● **Passage given**:
Well I thought it was cool till you told me that! You were my idol man! :shrug:


----------



## ace

http://www.worldwrestlingallstars.com/cgi-binew

or http://www.worldwrestlingallstars.com/cgi-binev

The last letter in my search is not visiable.
& this is my 1st time trying to submit a web site
so bare with me as i crawl into this Computer world


----------



## Shinobi

LOL I am nobodies idol! All these fans here tonight can STICK IT BROTHER!


----------



## Master of Blades

> _Originally posted by Shinobi _
> *LOL I am nobodies idol! All these fans here tonight can STICK IT BROTHER! *



*Runs down to ring and Gives the Rock Bottom followed by Peoples Elbow to Shinobi*

Just Bring It!  








Actually forget I said that cuz I sounded sooooo sad 

:shrug:


----------



## ace

I Love Pro wrestling lines
:cheers:


----------



## Master of Blades

> _Originally posted by ace _
> *I Love Pro wrestling lines
> :cheers: *



Well then Oh its True! Its Damn True! :rofl:


----------



## jfarnsworth

> _Originally posted by Master of Blades _
> *Well then Oh its True! Its Damn True! :rofl: *



OH, yeeeeeeeeaaaaaaaaaaaahhhhhhh.

● **Listing of locating words and elements**:
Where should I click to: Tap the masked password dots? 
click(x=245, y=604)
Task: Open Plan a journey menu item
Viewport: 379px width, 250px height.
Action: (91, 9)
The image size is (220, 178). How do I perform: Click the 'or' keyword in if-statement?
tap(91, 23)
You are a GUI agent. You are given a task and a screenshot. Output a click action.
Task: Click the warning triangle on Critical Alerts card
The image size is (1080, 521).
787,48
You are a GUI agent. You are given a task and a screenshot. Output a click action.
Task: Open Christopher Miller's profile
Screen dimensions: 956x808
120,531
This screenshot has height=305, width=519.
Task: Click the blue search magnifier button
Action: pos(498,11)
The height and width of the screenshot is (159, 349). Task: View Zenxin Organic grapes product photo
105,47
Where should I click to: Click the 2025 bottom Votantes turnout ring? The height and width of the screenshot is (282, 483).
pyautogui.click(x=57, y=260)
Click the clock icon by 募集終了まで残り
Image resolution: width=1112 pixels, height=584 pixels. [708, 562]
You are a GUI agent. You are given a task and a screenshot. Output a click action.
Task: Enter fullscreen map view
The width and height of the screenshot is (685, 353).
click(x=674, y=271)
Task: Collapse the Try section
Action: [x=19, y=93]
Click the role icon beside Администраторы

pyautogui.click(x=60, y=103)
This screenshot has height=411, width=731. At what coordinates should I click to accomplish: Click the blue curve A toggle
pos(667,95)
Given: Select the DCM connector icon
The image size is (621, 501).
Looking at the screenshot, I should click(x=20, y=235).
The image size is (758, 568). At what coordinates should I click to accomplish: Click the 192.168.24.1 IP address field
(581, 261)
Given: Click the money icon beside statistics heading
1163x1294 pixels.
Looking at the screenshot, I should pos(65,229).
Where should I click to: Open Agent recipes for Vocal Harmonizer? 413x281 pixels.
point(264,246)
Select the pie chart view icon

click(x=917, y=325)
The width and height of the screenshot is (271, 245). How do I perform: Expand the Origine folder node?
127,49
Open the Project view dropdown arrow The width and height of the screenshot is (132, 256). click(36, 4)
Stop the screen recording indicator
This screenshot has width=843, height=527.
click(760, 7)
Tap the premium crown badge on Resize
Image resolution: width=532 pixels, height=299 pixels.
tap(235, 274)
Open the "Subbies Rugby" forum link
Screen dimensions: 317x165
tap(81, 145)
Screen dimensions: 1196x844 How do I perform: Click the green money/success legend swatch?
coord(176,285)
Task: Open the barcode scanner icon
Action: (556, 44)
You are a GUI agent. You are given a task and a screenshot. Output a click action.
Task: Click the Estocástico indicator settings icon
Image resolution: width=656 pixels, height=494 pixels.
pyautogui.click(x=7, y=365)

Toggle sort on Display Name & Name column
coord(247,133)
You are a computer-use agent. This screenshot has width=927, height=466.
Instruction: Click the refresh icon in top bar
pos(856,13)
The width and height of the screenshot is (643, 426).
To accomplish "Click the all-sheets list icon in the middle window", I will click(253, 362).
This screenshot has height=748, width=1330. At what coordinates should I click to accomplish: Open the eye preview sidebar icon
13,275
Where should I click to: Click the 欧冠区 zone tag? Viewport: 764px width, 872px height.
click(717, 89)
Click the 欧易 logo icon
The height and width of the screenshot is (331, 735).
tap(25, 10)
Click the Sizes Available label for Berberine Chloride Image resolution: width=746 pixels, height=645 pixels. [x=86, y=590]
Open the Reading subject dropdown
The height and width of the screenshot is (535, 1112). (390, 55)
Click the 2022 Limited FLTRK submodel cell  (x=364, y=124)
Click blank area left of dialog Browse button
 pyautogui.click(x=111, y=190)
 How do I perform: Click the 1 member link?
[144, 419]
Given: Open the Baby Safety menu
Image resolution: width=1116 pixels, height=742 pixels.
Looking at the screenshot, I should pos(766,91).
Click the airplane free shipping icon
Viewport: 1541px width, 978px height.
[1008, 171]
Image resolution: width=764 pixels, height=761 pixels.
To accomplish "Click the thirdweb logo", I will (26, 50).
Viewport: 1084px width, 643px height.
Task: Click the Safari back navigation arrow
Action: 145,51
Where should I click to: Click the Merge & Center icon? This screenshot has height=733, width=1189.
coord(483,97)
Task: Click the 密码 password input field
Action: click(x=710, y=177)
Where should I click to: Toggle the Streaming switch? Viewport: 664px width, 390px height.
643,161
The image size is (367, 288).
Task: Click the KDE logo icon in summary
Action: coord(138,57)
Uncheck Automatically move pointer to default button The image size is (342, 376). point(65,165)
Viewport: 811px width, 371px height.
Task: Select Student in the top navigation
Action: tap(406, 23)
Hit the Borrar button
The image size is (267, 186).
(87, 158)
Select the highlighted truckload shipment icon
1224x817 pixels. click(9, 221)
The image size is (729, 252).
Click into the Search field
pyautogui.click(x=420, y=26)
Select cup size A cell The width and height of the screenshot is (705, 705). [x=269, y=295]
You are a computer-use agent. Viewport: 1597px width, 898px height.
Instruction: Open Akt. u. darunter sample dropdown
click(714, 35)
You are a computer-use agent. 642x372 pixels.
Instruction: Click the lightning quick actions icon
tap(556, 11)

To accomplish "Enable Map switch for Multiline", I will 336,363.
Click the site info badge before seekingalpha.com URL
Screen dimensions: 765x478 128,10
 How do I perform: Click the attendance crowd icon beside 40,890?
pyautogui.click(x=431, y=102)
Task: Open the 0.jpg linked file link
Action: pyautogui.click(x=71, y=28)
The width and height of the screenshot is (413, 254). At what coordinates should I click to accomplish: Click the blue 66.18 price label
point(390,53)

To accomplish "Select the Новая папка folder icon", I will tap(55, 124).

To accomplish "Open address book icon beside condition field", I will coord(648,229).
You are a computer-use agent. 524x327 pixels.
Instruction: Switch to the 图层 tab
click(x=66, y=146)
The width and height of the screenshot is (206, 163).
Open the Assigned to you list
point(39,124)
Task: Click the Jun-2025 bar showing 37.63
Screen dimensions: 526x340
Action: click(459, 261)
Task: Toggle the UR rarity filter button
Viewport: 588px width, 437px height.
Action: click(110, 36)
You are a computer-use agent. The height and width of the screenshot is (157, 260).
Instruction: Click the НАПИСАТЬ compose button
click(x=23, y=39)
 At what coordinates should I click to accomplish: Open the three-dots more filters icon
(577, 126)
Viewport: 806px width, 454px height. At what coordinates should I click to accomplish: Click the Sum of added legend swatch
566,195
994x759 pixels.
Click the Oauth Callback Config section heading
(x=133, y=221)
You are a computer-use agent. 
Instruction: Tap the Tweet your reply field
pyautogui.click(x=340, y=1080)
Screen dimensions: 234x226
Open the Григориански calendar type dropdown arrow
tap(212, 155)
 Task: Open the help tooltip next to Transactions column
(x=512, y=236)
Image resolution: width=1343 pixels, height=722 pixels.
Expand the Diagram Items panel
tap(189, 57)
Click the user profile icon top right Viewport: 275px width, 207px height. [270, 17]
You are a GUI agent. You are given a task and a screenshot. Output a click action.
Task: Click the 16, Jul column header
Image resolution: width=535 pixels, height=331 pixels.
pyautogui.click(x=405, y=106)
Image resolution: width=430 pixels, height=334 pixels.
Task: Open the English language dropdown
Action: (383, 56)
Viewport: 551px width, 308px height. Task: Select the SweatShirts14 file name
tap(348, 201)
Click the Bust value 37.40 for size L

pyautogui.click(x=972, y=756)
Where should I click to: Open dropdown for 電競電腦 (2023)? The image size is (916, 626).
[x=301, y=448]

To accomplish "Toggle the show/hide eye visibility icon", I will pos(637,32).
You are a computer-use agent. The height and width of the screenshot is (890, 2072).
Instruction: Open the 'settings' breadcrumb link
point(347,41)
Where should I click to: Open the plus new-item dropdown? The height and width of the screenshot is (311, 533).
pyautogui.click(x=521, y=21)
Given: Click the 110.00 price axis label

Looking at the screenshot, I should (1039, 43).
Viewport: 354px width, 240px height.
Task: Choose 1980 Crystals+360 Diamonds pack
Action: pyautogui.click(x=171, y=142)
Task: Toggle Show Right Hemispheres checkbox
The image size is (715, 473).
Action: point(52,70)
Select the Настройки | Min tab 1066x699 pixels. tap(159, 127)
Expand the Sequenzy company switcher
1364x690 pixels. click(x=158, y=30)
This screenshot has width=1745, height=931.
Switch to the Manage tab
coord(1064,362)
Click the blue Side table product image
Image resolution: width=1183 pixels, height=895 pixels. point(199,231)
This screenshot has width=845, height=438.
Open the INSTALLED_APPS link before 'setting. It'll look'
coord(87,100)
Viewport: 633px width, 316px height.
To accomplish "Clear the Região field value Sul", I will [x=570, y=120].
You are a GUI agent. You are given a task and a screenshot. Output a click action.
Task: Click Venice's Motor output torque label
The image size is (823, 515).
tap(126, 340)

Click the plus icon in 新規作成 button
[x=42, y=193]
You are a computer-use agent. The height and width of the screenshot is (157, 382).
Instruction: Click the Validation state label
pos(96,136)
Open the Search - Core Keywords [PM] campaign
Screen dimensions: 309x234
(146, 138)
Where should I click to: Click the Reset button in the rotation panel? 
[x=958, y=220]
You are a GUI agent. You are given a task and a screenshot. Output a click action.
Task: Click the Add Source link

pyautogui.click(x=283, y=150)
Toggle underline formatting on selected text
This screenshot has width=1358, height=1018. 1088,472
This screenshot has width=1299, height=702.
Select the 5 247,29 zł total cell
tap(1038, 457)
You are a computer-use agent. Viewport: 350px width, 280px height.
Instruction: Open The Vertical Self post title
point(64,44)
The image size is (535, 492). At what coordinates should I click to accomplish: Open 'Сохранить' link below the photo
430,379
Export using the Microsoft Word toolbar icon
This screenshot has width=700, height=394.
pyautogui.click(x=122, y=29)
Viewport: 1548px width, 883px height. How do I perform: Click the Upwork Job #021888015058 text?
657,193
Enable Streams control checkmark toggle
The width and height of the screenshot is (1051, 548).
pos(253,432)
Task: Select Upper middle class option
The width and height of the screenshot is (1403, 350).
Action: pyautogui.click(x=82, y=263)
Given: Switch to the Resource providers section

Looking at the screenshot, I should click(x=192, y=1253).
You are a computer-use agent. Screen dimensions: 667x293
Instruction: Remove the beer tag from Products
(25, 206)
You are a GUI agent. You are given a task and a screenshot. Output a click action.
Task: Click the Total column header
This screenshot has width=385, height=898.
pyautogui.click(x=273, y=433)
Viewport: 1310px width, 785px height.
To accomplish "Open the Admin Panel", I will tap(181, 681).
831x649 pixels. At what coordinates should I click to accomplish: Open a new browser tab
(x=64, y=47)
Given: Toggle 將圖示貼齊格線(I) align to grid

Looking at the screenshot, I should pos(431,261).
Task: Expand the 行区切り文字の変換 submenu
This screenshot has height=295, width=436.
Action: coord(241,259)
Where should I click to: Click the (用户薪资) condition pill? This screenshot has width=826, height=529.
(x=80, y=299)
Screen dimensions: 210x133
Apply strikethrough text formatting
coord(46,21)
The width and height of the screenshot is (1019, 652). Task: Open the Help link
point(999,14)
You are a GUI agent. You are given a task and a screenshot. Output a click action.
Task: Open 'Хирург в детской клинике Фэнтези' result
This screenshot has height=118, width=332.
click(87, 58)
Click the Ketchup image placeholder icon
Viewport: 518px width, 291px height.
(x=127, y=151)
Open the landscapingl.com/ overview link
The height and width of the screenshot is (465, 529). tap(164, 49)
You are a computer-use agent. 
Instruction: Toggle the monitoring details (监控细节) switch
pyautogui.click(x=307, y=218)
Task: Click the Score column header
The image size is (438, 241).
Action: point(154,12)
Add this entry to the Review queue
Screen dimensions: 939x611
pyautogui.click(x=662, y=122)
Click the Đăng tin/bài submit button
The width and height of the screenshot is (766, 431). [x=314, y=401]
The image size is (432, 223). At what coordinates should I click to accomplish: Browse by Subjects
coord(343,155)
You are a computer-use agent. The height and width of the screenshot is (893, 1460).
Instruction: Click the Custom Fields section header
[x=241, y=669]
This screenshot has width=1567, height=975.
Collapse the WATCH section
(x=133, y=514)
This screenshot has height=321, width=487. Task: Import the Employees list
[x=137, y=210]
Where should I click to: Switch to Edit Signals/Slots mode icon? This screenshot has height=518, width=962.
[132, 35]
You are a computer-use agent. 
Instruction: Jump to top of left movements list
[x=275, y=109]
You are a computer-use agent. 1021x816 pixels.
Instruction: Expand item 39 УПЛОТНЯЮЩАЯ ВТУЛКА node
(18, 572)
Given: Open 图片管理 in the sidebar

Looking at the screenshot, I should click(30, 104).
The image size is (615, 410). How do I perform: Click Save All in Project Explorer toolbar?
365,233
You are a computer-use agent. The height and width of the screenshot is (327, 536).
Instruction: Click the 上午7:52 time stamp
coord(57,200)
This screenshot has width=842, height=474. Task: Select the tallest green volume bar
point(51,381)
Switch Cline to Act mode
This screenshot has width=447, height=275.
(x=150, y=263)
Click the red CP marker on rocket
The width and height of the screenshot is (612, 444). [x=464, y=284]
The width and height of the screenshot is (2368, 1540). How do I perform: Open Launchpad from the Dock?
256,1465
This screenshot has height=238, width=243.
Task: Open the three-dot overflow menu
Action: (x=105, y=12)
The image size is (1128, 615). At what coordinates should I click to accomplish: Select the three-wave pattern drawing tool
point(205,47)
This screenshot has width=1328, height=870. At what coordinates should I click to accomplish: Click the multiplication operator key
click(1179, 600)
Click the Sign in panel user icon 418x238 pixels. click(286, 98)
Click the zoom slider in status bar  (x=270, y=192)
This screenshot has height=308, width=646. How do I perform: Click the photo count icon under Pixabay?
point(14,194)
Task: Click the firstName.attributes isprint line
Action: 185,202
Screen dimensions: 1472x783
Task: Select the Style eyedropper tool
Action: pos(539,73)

● **What you will do**:
a – In the listing, take the part that opens with the line containing "994x759 pixels." and closes with the line containing "[x=301, y=448]", and replace "Viewport" with "Display" throughout it. Return only that part, with everything else left as it is.
b – Extend the forum thread about pro wrestling lines, picking up after its last post.

● **Solved problems**:
a –
994x759 pixels.
Click the Oauth Callback Config section heading
(x=133, y=221)
You are a computer-use agent. 
Instruction: Tap the Tweet your reply field
pyautogui.click(x=340, y=1080)
Screen dimensions: 234x226
Open the Григориански calendar type dropdown arrow
tap(212, 155)
 Task: Open the help tooltip next to Transactions column
(x=512, y=236)
Image resolution: width=1343 pixels, height=722 pixels.
Expand the Diagram Items panel
tap(189, 57)
Click the user profile icon top right Display: 275px width, 207px height. [270, 17]
You are a GUI agent. You are given a task and a screenshot. Output a click action.
Task: Click the 16, Jul column header
Image resolution: width=535 pixels, height=331 pixels.
pyautogui.click(x=405, y=106)
Image resolution: width=430 pixels, height=334 pixels.
Task: Open the English language dropdown
Action: (383, 56)
Display: 551px width, 308px height. Task: Select the SweatShirts14 file name
tap(348, 201)
Click the Bust value 37.40 for size L

pyautogui.click(x=972, y=756)
Where should I click to: Open dropdown for 電競電腦 (2023)? The image size is (916, 626).
[x=301, y=448]

b –
----------



## ace




----------



## Master of Blades

'Tis true. But apparently I have heard that its on a decline recently  Maybe this Rock Hogan thing at No Way Out will help boost it again. I really hate the Steiner Triple H thingy though :soapbox:


----------



## ace




----------



## Shinobi

Rock boost ratings? Pff, we allready had Hogan v.s. Rock this time last hear. But yes, Hogan can bring up ratings.


On a Triple H note, it looks like Test wasn't the only one who had to cut his hair due to it being similiar then The Lame Games. Apparently Indy Wrestler/New WWE Signee has similiar hair and is being forced to cut it as well. Ahh, politics.


----------



## JDenz

Rock Hogan is not going to be any better then last time and last time it wasn't that good.  I am telling you guys if hogan is going to wrestle he needs to wrestle guys that can carry him and sell his moves.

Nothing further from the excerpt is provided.